Estoy convencido de que, si vamos tan mal como vamos, es por nuestra insistencia en negarnos a aceptar que podemos estar equivocados. Es en nuestra ineptitud para hacer a un lado los prejuicios y las mentiras que aparecen frente a nosotros cada vez que encendemos una pantalla es que se encuentran las respuestas a nuestros problemas. Somos incapaces de juzgar más alla de los preceptos morales y valores sociales que nos imparten a mansalva la iglesia, el capital o los políticos. Somos incapaces de encontrár mas de una verdad.
Somos cómodos, y mucho más ignorantes de lo que pensamos.
Arthur Conan Doyle dijo una vez en el discurso de uno de sus más famosos personajes, que mientras cada individuo puede ser un enigma insoluble, un conjunto de ellos se comporta con exactitud matemática. En la edad de la información, en la que quizá hasta afortunadamente, Doyle nunca llegará a ver el sol nacer, estoy comenzando a creer que su máxima es menos verdad a cada minuto que pasa. Individualmente o en grupos, nos comportamos cada vez más parecido a un montón de ovejas.
Y a una marcha aún mayor a la del avance de la ciencia, o el tiempo que tarda un banco en desplomarse, los medios encuentran más y mejores formas de decirnos como debemos comportarnos, pero sobretodo de indicarnos como hacerlos más ricos y más poderosos, a ellos y a quienes financian toda la asquerosa manipulación de la informacion y de las realidades.

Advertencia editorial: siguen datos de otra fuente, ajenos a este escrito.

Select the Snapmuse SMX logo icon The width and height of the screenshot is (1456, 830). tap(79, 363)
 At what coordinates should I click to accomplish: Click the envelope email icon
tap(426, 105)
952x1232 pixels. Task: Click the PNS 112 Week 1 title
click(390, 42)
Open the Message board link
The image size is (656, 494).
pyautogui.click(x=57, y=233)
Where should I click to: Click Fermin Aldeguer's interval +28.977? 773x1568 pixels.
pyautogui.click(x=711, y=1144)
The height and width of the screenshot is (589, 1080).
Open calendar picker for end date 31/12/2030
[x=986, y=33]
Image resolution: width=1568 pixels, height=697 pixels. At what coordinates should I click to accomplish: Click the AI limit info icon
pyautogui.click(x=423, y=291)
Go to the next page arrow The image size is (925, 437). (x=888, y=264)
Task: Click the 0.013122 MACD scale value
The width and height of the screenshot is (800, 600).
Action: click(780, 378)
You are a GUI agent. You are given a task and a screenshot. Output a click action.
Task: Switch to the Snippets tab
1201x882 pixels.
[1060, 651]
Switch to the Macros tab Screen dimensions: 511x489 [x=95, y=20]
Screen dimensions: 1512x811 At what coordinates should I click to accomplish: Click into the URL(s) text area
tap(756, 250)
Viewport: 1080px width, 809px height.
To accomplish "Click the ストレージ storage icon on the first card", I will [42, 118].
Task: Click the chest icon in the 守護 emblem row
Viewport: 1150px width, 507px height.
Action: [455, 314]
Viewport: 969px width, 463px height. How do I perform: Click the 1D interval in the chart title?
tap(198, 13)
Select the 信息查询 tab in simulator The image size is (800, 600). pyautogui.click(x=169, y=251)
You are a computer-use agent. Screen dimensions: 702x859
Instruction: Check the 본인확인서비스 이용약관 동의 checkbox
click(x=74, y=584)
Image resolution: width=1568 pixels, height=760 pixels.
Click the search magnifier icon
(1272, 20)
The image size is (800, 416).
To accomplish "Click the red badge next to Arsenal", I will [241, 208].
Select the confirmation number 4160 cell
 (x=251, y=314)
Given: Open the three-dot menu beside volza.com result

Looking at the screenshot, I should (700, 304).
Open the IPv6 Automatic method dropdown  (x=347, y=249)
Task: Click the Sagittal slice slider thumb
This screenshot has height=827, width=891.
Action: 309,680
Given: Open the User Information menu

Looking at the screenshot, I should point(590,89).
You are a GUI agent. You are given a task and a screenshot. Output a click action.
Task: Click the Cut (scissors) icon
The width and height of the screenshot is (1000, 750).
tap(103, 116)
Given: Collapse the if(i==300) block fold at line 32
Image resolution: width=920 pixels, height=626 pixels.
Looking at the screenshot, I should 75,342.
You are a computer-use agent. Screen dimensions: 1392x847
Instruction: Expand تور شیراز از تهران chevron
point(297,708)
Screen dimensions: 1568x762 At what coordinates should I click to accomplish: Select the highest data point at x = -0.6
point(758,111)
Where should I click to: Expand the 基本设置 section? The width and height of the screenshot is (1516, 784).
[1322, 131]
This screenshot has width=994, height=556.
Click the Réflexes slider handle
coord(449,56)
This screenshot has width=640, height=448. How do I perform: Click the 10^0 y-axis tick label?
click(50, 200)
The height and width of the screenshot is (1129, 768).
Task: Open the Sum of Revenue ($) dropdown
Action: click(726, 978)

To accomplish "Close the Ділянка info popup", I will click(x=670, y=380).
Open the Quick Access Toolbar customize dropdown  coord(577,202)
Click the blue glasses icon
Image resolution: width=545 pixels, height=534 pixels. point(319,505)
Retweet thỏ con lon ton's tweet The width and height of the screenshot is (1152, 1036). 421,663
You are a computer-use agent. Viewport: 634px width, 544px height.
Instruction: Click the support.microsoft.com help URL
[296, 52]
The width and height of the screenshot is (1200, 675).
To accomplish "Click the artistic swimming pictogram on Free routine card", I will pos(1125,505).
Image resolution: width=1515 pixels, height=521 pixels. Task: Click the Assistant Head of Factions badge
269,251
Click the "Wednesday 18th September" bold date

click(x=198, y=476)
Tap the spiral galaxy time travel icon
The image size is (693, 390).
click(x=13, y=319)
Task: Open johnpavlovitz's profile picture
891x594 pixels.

Ahora bien, no tengo ningún problema en que estas personas me digan como me tengo que vestir, después de todo nadie quiere entrar a un lugar y parecer un estúpido. Eso hasta podría agradecerlo. Lo que me fastidia es cuando se meten con mi conciencia. Como susurrandome al oído que es lo que debo apoyar, quien es el ‘malo’ o quien es el ‘bueno’, y hasta por quien debo salir a la calle a votar.
Es tal el efecto del capital y de los medios sobre nosotros, que adoptamos la cultura, las costumbres, y hasta a los líderes de otros países como los nuestros. Ellos mismos describen este proceso como la globalización, pero yo lo veó como la confirmación de que el mundo esta perdiendo su romance, de que estamos perdiendo todo eso que nos hacía tan distintos. Quieren hacernos encajar a todos en su modelo de consumo, lo describen como ‘democracia’, o como ‘libertad’, y pretenden que estemos de acuerdo con administrarlo a todos los rincones del mundo con la punta de un cañón. Lo peor es que se salen con la suya.
Vivo en un país donde a mucha gente le parece que es muy patriota cuando sale a gritar, a cerrar avenidas, a vandalizar edificios, a quemar cauchos y más recientemente, hasta cerros, con un menor conocimiento de las ídeas que defienden que la extensión de sus monosilábicas consignas. Me pregunto si es peór un pueblo apático, que no acude a decidir su futuro, o uno tan cómodo que deja que le digan cual es.
Me es tóxico ver las noticias o leer prensa nacional, por no estar seguro de donde me esconden la mentira. Es indignante que además de las malas noticias que recibimos todos los días, de las atrocidades que vemos, tengamos que cavar profundo para encontrar la verdad. Pero es la realidad en la que vivimos. Tenemos nosotros que empezar a tener como herramientas a los políticos, a la tecnología y a la información, en lugar de ser intrumentos en su juego destructivo.